Previous study suggested HNF1A-MODY (53%), GCK-MODY (32%) were most common subtypes of MODY(42). However, the etiology of the MODY in our study demonstrated that variants of KLF11 genes were more frequently involved. A Chinese research also identified the prevalence of HNF1A-MODY and GCK-MODY were only 9% and 1% in patients with suspected MODY(43). The prevalence of rare subtypes of MODY was relatively high in patients with eDia3 in our study. The cause of the variation in the frequencies of mutations between our data and previous reports remains unclear. The different genetic background might be an important reason for the phenomena. Our findings indicated that the pathogenic background of hyperglycemia had not been elucidated in vast majority of patients with eDia3, especially expanding age and BMI standards, which require further and broader attempts and get deeper insight into the molecular causes in the future investigation.
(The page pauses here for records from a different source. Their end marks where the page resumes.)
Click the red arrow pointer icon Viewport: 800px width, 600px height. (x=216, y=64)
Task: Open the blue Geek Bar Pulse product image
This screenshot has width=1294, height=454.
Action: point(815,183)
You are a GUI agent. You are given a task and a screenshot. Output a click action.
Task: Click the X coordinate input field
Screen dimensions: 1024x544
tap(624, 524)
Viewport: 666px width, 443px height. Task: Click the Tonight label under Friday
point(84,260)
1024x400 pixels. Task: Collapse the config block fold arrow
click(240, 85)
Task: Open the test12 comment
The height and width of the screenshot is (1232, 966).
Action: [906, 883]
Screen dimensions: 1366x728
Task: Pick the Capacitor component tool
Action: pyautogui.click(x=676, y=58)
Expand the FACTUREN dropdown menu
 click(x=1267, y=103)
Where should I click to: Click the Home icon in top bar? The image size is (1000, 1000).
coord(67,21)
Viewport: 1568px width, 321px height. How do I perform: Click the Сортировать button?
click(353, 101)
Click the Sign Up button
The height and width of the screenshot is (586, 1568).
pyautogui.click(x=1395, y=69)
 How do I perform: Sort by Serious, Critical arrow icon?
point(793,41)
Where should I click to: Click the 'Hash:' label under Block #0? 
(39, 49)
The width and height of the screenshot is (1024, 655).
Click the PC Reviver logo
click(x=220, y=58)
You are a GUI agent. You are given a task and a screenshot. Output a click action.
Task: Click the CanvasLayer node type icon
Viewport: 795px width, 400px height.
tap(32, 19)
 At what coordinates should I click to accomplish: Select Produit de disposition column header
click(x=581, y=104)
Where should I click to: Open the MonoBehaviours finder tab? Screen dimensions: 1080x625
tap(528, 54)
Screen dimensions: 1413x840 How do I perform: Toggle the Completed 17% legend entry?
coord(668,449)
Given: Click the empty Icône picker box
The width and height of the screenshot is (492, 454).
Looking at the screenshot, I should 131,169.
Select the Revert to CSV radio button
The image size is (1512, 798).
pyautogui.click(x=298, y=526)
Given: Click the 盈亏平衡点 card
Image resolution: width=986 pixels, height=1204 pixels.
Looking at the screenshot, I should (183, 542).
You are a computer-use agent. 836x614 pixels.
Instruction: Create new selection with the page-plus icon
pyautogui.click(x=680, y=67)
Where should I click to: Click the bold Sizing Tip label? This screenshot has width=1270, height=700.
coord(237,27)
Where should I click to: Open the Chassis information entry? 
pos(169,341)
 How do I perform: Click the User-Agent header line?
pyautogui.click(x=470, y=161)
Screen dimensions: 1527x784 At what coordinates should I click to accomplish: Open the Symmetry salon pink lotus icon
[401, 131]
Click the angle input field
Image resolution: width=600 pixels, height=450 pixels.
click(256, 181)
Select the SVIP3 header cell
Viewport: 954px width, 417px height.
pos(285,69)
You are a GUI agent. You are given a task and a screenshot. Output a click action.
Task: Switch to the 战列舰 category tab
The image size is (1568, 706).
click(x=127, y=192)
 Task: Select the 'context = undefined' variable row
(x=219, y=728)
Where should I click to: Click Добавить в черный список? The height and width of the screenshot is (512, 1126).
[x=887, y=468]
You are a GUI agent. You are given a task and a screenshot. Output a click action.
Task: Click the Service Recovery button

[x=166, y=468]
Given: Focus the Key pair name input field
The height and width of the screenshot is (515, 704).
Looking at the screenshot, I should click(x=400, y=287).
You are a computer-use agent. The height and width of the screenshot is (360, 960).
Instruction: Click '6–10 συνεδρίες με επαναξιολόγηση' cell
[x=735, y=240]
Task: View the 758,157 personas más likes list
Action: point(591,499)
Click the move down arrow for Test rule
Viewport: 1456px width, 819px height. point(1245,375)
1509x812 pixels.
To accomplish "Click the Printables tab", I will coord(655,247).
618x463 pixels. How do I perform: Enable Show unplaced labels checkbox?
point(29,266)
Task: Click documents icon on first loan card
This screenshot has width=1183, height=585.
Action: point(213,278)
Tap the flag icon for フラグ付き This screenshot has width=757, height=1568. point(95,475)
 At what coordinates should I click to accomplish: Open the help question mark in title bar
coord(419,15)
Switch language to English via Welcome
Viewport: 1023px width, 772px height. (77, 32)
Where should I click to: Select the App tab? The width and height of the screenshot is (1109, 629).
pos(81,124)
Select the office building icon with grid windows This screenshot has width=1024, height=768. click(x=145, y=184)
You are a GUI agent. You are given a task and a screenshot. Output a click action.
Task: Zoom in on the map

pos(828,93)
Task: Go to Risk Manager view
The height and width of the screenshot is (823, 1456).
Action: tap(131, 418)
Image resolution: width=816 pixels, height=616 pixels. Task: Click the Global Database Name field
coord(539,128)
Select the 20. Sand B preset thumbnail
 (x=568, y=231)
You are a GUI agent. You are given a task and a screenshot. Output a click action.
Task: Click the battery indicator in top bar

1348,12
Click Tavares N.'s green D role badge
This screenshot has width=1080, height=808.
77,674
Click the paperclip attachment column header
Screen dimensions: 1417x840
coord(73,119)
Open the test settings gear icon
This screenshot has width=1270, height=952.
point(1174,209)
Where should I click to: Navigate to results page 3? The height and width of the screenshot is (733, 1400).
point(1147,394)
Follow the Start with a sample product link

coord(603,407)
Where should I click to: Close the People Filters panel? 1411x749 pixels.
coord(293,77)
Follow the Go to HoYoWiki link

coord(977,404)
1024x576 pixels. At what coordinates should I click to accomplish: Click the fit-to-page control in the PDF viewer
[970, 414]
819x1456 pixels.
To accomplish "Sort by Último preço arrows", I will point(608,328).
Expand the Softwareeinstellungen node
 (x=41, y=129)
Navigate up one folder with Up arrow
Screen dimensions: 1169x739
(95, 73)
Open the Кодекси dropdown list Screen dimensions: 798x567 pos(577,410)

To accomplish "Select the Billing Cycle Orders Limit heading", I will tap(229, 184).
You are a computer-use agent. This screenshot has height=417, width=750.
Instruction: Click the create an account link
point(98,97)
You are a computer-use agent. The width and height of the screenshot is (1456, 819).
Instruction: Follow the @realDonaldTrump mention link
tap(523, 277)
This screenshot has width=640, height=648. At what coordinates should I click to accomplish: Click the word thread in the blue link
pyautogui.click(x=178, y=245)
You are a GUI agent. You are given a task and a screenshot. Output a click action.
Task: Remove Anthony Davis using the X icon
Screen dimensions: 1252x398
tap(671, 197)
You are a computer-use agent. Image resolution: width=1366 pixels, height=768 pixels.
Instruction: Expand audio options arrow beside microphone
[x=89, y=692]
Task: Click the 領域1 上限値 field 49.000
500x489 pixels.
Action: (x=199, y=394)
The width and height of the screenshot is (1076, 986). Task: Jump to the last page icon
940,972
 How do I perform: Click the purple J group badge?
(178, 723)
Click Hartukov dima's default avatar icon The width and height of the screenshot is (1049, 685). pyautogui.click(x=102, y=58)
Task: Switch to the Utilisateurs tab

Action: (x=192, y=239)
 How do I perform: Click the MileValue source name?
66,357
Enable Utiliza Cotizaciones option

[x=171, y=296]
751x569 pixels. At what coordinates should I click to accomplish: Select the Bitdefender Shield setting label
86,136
There are some limitations of our study. First, it was a hospital-based study including patients with relatively high HbA1c and increased prevalence of diabetic vascular complications. Therefore, patients with mild asymptomatic hyperglycemia could not be selected in our study, which may influence the frequency of detected gene mutations. Second, the number of participants was low, and WES test of the eDia0 cohort was not carried out in this study, so it is unclear whether there were genetically diagnosed MODY patients in the control group. We may need to increase the sample amount in later studies, and carried out WES test in eDia0 cohort. Third, some relatives of the genetic confirmed MODY patients could not be connected to perform the genetic testing. In some cases, due to the unavailable information of all family members related to the probands, we could not perform a segregation analysis of some rare potentially pathogenic variants identified in our study.
In summary, eDia3 patients had different clinical characteristics from age-matched T2D patients. Known MODY genes were not common causes of clinically suspected MODY, and KLF11 gene mutations were more frequently identified in these patients in China. Hence, more comprehensive studies are needed.